Di satu sisi, konsumen aman dan pemerintah senang karena inflasi pangan bisa ditekan. Namun, di sisi lain, petani terpuruk. ”Kalau mau mendorong kedaulatan pangan, kita harus berani pilih, mana yang mau kita bela? Kalau pembelaan kita ke konsumen, impor akan semakin tinggi. Saya berharap ada pernyataan pemerintah bahwa tarif impor pangan akan dinaikkan. Kalau tidak, bohong besar seluruh jargon kedaulatan pangan kita,” kata Andreas.
Dorongan untuk menciptakan perdagangan pangan yang lebih seimbang dan adil harus menjadi prioritas Indonesia di forum G20.
Hilirisasi
Direktur Eksekutif Core Indonesia Mohammad Faisal menambahkan, isu penting berikutnya adalah memperjuangkan kepentingan negara berkembang untuk mengelola sumber daya alam yang bernilai tambah lewat kebijakan hilirisasi yang selektif di tengah banjir tudingan dan gugatan proteksionisme dari negara maju.
Seperti diketahui, setelah larangan ekspor bijih nikel, Indonesia digugat di Organisasi Perdagangan Dunia (WTO) oleh Uni Eropa. Hal serupa dirasakan oleh negara berkembang lain di G20, seperti India dan Brasil. Agenda ini diperkirakan akan alot diperdebatkan di forum yang lebih didominasi oleh negara maju.
”Ini harus jadi aksi kolektif yang disuarakan oleh negara-negara berkembang di G20. Kita harus berkaca dari kegagalan forum G7 yang dikritik karena terlalu bias pada negara maju. Kebetulan kita sebagai negara berkembang kini menjadi presidensi G20 sehingga ada posisi tawar lebih,” katanya.

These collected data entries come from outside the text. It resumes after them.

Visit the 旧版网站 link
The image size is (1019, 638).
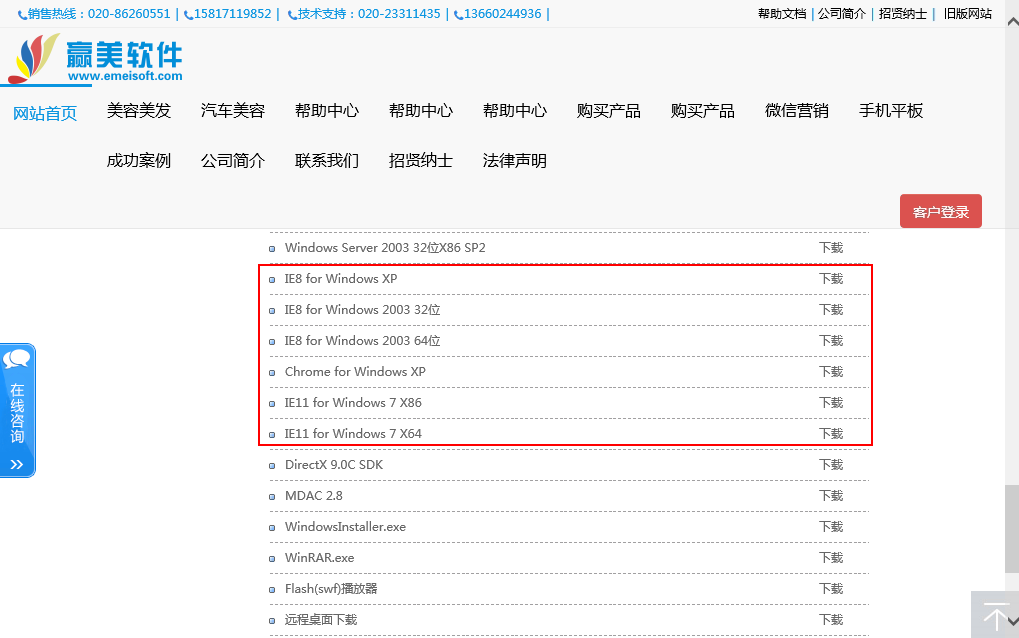[x=967, y=14]
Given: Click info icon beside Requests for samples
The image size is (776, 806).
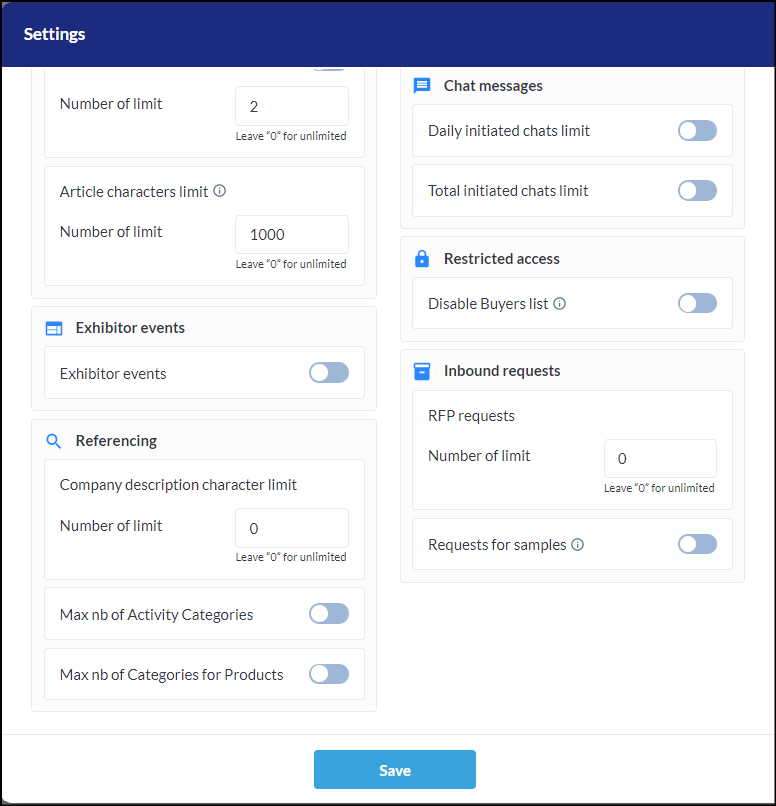Looking at the screenshot, I should point(577,545).
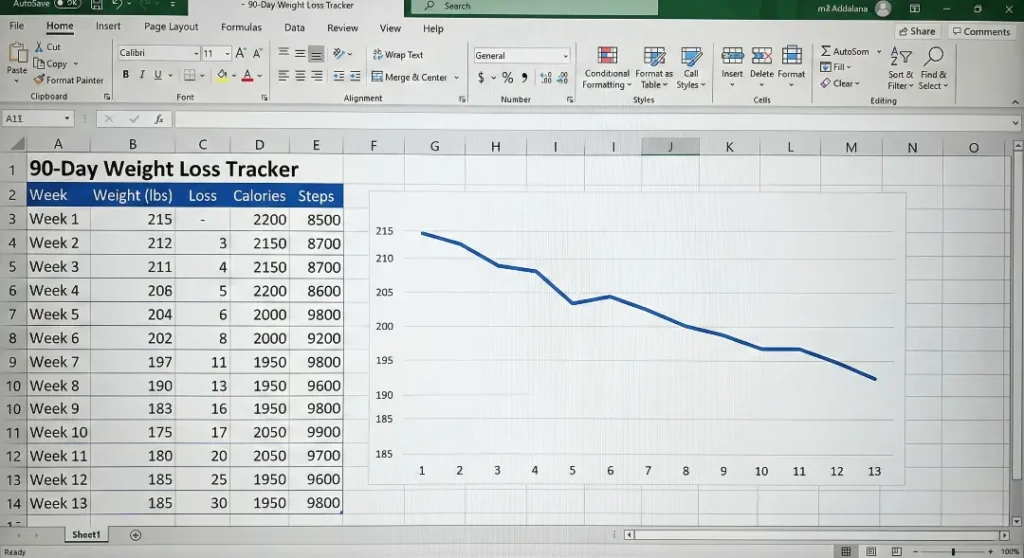This screenshot has height=558, width=1024.
Task: Toggle Bold formatting
Action: [x=126, y=75]
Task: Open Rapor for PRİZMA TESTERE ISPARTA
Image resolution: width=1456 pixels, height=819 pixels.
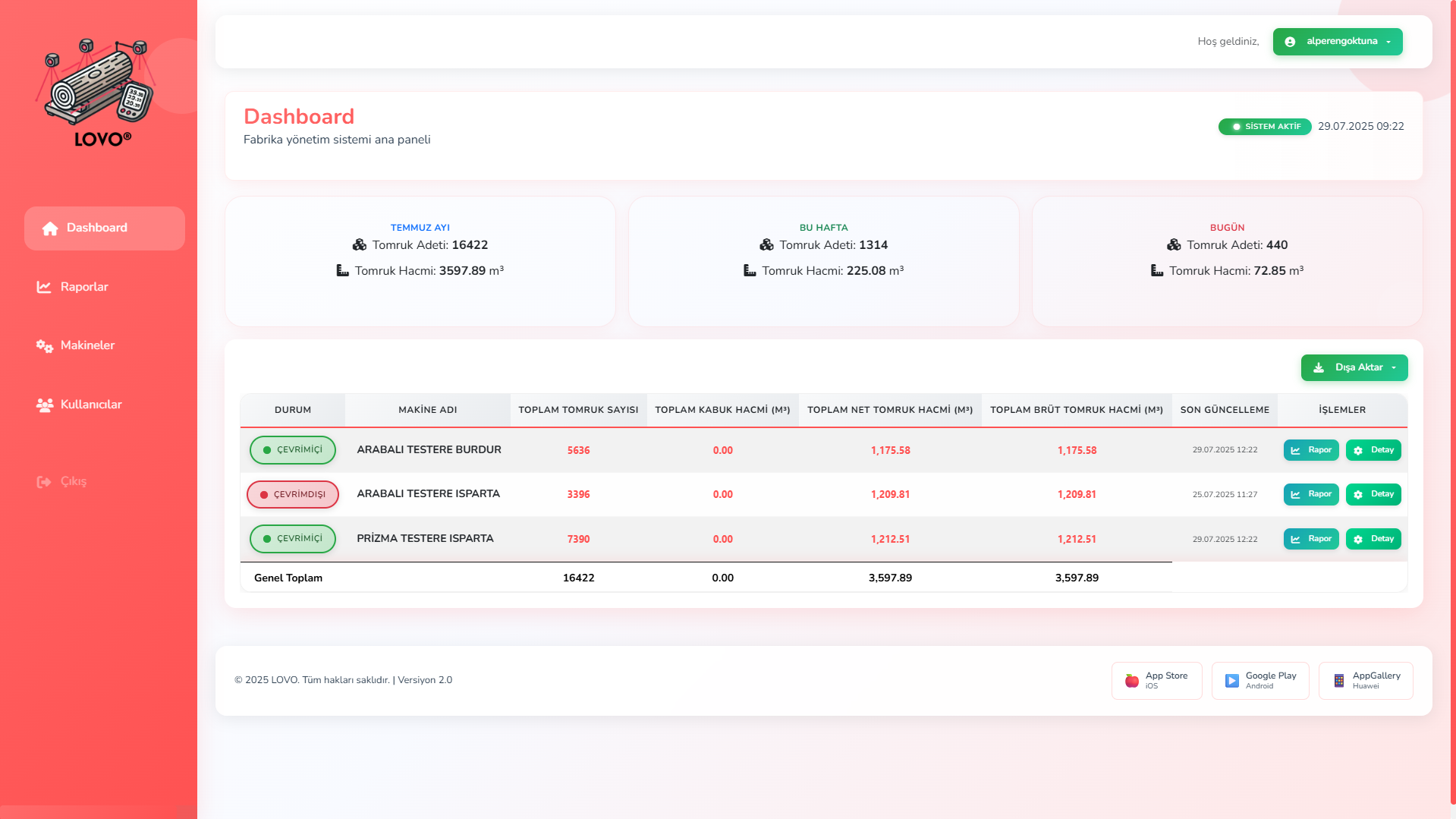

Namun, ia mengingatkan, kebijakan hilirisasi tidak bisa asal dipukul rata, tetapi harus benar-benar selektif untuk memperkuat struktur ekonomi Indonesia. ”Hilirisasi itu penting, tetapi jangan sekadar jadi tren yang diseragamkan. Lihat-lihat dulu komoditasnya, seperti apa potensi demand dan pasarnya. Nikel itu berhasil karena pasarnya jelas di tengah meningkatnya tren pemakaian kendaraan listrik,” katanya.